* _Request_:
Copy the items between the line containing "The image size is (1200, 560)." and the line containing "Instruction: Click the blue", inclusive, character for character.

● ● ●

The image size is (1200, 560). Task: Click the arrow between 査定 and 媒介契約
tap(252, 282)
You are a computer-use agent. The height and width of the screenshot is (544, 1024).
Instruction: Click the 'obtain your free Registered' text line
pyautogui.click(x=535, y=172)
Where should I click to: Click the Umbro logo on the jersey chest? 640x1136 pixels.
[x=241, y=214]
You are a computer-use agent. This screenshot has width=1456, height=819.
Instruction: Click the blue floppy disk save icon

● ● ●

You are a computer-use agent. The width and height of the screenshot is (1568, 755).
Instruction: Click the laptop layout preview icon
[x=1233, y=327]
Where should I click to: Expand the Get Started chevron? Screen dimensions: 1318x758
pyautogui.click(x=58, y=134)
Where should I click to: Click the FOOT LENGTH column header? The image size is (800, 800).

● ● ●

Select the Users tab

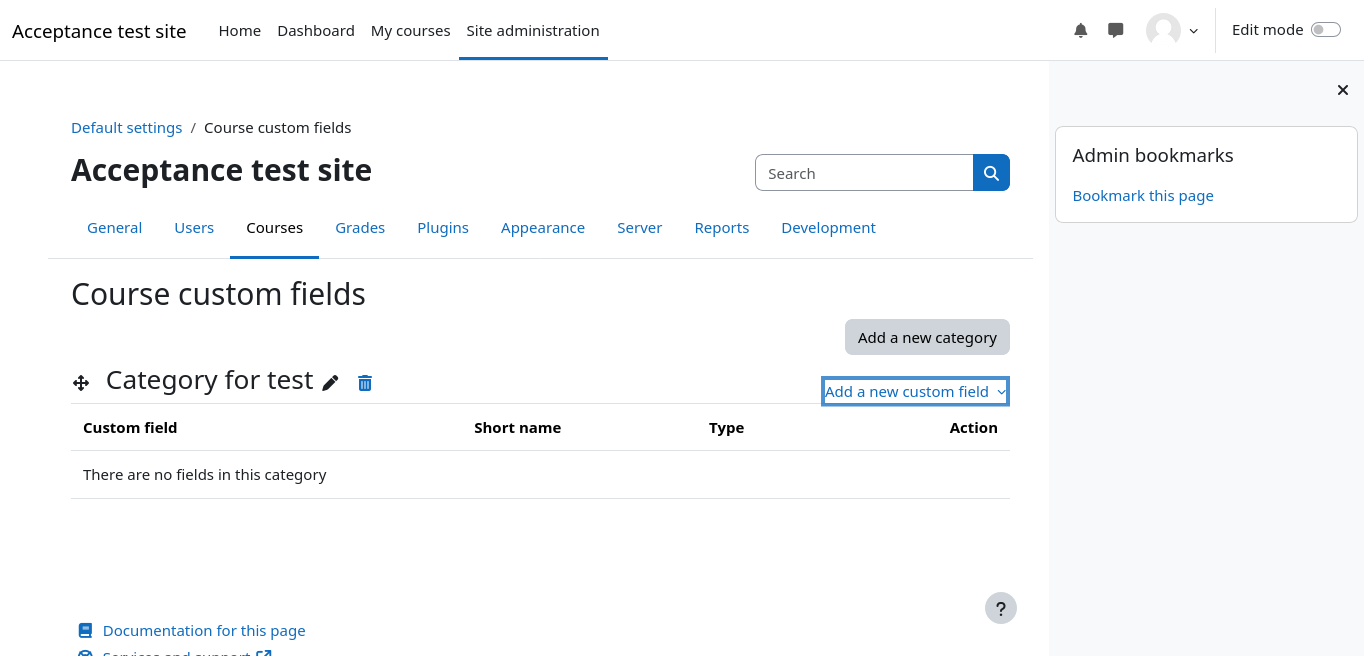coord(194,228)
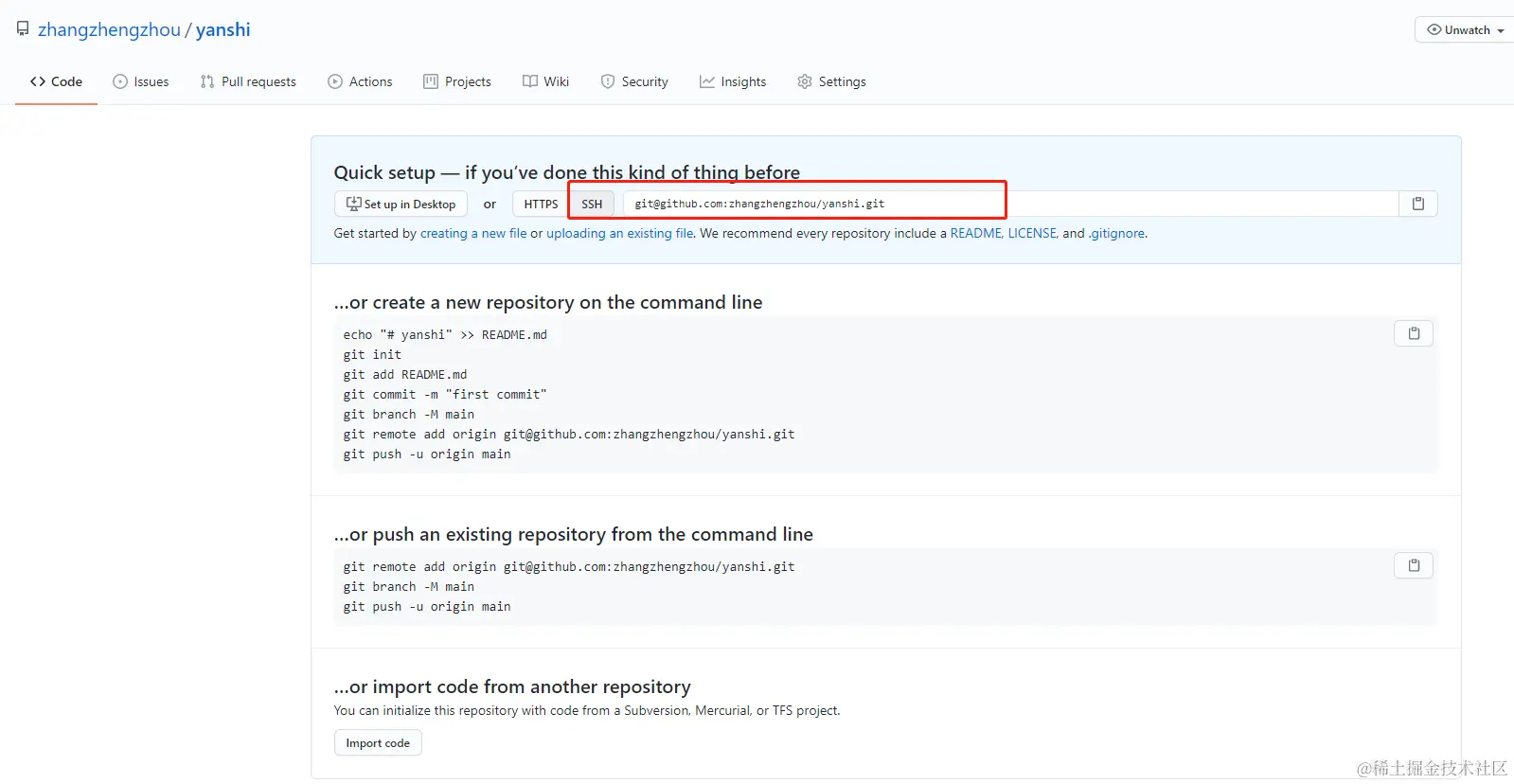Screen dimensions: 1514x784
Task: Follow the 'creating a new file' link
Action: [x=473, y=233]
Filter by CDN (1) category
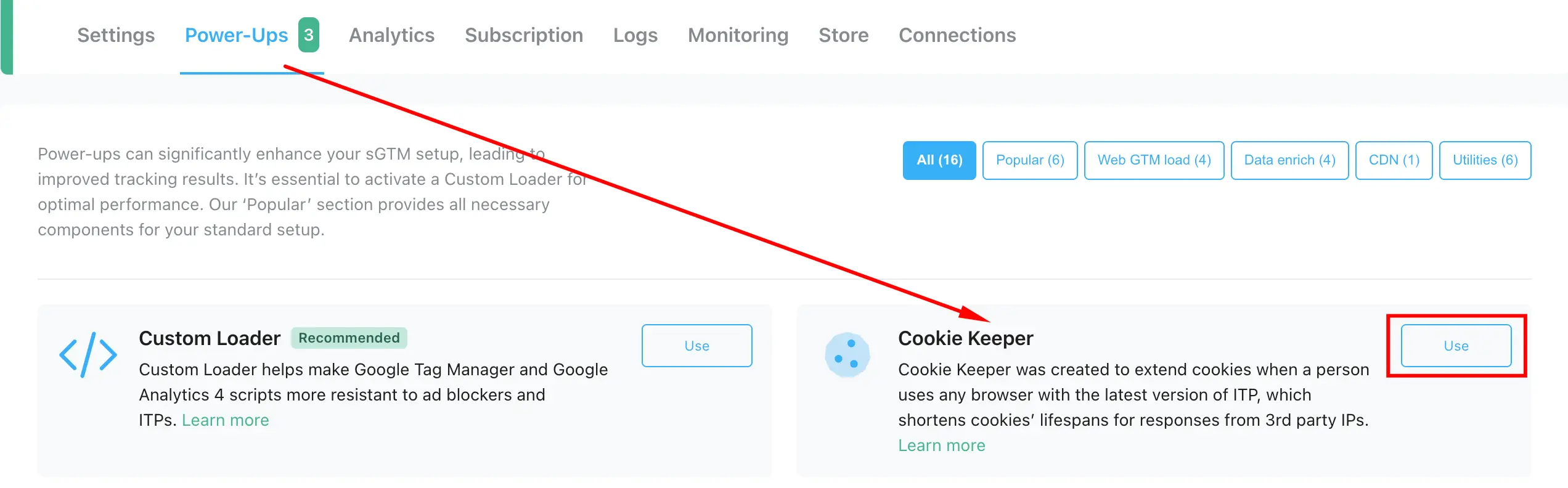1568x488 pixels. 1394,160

● ● ●

* _Reply_:
The image size is (1200, 560). Task: Click the arrow between 査定 and 媒介契約
tap(252, 282)
You are a computer-use agent. The height and width of the screenshot is (544, 1024).
Instruction: Click the 'obtain your free Registered' text line
pyautogui.click(x=535, y=172)
Where should I click to: Click the Umbro logo on the jersey chest? 640x1136 pixels.
[x=241, y=214]
You are a computer-use agent. This screenshot has width=1456, height=819.
Instruction: Click the blue floppy disk save icon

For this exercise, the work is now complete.